**** RECORDS PROVIDED
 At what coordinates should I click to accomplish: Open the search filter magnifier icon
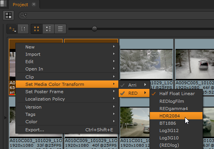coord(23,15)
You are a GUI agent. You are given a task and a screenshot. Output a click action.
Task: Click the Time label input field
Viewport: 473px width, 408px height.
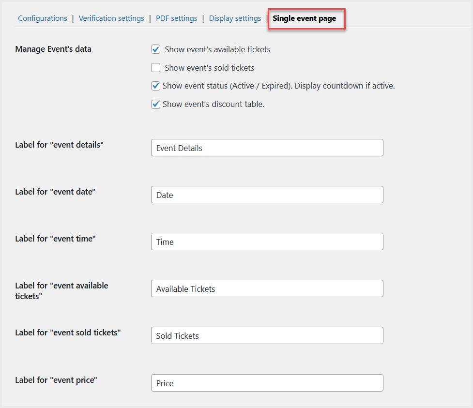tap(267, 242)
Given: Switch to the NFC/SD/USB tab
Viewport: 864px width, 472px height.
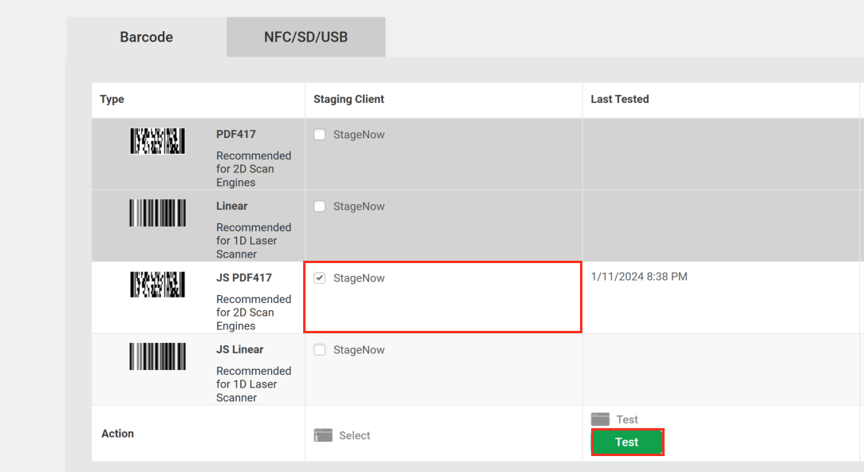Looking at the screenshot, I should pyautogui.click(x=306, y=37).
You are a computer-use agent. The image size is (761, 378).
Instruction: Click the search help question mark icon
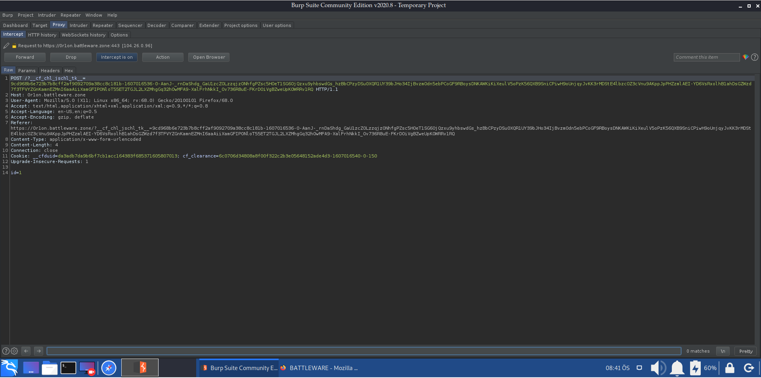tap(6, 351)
********
**** RECORDS PROVIDED
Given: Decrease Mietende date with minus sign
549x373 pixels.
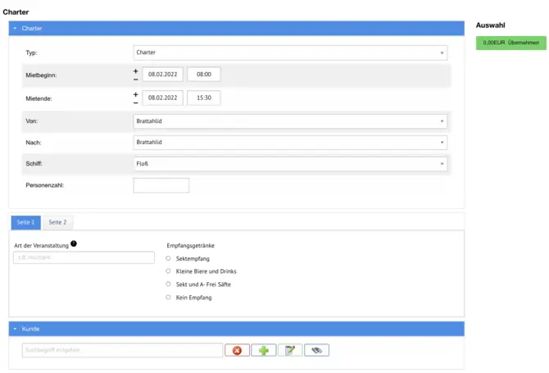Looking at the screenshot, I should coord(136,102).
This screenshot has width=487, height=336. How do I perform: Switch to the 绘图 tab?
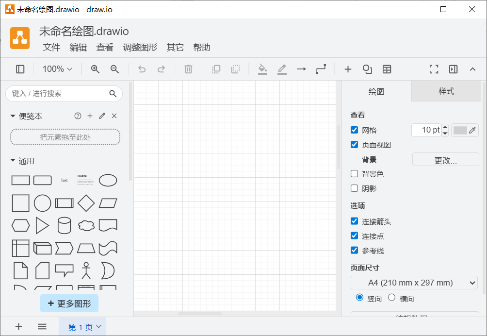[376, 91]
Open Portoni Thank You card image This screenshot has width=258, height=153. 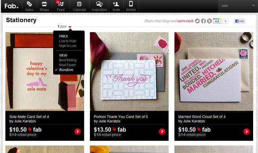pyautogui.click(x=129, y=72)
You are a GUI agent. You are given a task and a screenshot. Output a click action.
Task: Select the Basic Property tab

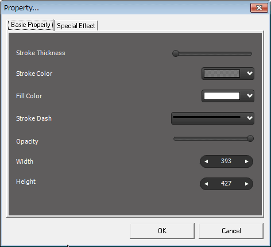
********
**** RECORDS PROVIDED
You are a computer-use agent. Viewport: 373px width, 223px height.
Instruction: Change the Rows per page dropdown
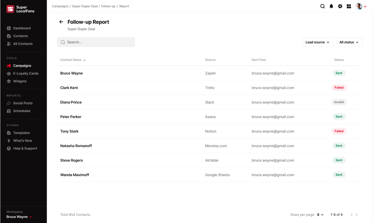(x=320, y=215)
********
▶ [TASK DIRECTIONS]: Where the word "computer" shows up in a line of the listing, return that line.

▶ [SOLUTION FOR THIS TASK]:
You are a computer-use agent. The image size is (761, 378).
You are a computer-use agent. Viewport: 373px width, 223px height.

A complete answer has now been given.